--- About this task ---
Your job is to print the listing exactly.

--- Records for processing ---
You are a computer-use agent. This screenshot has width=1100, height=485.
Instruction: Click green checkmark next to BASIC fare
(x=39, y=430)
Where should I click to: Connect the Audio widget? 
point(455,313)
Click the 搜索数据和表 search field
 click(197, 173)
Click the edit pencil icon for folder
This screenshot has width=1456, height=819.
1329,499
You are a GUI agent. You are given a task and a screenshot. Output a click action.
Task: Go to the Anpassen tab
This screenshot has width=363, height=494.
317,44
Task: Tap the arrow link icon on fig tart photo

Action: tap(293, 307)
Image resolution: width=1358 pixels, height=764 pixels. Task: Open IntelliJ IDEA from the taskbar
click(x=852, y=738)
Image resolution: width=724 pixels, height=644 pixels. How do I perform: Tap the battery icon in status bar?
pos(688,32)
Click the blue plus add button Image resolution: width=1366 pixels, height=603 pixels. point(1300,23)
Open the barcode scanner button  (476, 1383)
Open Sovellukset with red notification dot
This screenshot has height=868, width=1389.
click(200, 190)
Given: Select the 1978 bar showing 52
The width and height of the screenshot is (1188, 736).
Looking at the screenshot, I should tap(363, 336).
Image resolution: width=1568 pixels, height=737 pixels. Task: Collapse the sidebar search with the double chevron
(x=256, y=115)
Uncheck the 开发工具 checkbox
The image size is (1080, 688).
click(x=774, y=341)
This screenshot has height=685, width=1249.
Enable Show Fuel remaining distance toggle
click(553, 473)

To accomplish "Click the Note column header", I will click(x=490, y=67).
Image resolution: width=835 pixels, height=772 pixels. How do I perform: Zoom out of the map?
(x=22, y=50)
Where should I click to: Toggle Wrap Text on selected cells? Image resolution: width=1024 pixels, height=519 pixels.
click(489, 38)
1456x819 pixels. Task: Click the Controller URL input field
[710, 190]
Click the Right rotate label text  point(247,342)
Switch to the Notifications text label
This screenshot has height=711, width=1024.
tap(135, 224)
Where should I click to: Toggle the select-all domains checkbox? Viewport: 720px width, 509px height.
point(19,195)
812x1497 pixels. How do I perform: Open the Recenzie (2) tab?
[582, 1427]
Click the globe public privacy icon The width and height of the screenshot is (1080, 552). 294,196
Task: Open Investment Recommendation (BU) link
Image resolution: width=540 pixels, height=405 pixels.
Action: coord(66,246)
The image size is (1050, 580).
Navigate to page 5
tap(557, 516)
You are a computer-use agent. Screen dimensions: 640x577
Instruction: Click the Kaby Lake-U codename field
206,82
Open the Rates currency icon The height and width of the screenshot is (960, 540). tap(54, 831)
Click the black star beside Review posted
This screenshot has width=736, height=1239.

--- Solution for this problem ---
You are a computer-use agent. This screenshot has width=1100, height=485.
Instruction: Click green checkmark next to BASIC fare
(x=39, y=430)
Where should I click to: Connect the Audio widget? 
point(455,313)
Click the 搜索数据和表 search field
 click(197, 173)
Click the edit pencil icon for folder
This screenshot has width=1456, height=819.
1329,499
You are a GUI agent. You are given a task and a screenshot. Output a click action.
Task: Go to the Anpassen tab
This screenshot has width=363, height=494.
317,44
Task: Tap the arrow link icon on fig tart photo

Action: tap(293, 307)
Image resolution: width=1358 pixels, height=764 pixels. Task: Open IntelliJ IDEA from the taskbar
click(x=852, y=738)
Image resolution: width=724 pixels, height=644 pixels. How do I perform: Tap the battery icon in status bar?
pos(688,32)
Click the blue plus add button Image resolution: width=1366 pixels, height=603 pixels. point(1300,23)
Open the barcode scanner button  (476, 1383)
Open Sovellukset with red notification dot
This screenshot has height=868, width=1389.
click(200, 190)
Given: Select the 1978 bar showing 52
The width and height of the screenshot is (1188, 736).
Looking at the screenshot, I should tap(363, 336).
Image resolution: width=1568 pixels, height=737 pixels. Task: Collapse the sidebar search with the double chevron
(x=256, y=115)
Uncheck the 开发工具 checkbox
The image size is (1080, 688).
click(x=774, y=341)
This screenshot has height=685, width=1249.
Enable Show Fuel remaining distance toggle
click(553, 473)

To accomplish "Click the Note column header", I will click(x=490, y=67).
Image resolution: width=835 pixels, height=772 pixels. How do I perform: Zoom out of the map?
(x=22, y=50)
Where should I click to: Toggle Wrap Text on selected cells? Image resolution: width=1024 pixels, height=519 pixels.
click(489, 38)
1456x819 pixels. Task: Click the Controller URL input field
[710, 190]
Click the Right rotate label text  point(247,342)
Switch to the Notifications text label
This screenshot has height=711, width=1024.
tap(135, 224)
Where should I click to: Toggle the select-all domains checkbox? Viewport: 720px width, 509px height.
point(19,195)
812x1497 pixels. How do I perform: Open the Recenzie (2) tab?
[582, 1427]
Click the globe public privacy icon The width and height of the screenshot is (1080, 552). 294,196
Task: Open Investment Recommendation (BU) link
Image resolution: width=540 pixels, height=405 pixels.
Action: coord(66,246)
The image size is (1050, 580).
Navigate to page 5
tap(557, 516)
You are a computer-use agent. Screen dimensions: 640x577
Instruction: Click the Kaby Lake-U codename field
206,82
Open the Rates currency icon The height and width of the screenshot is (960, 540). tap(54, 831)
Click the black star beside Review posted
This screenshot has width=736, height=1239.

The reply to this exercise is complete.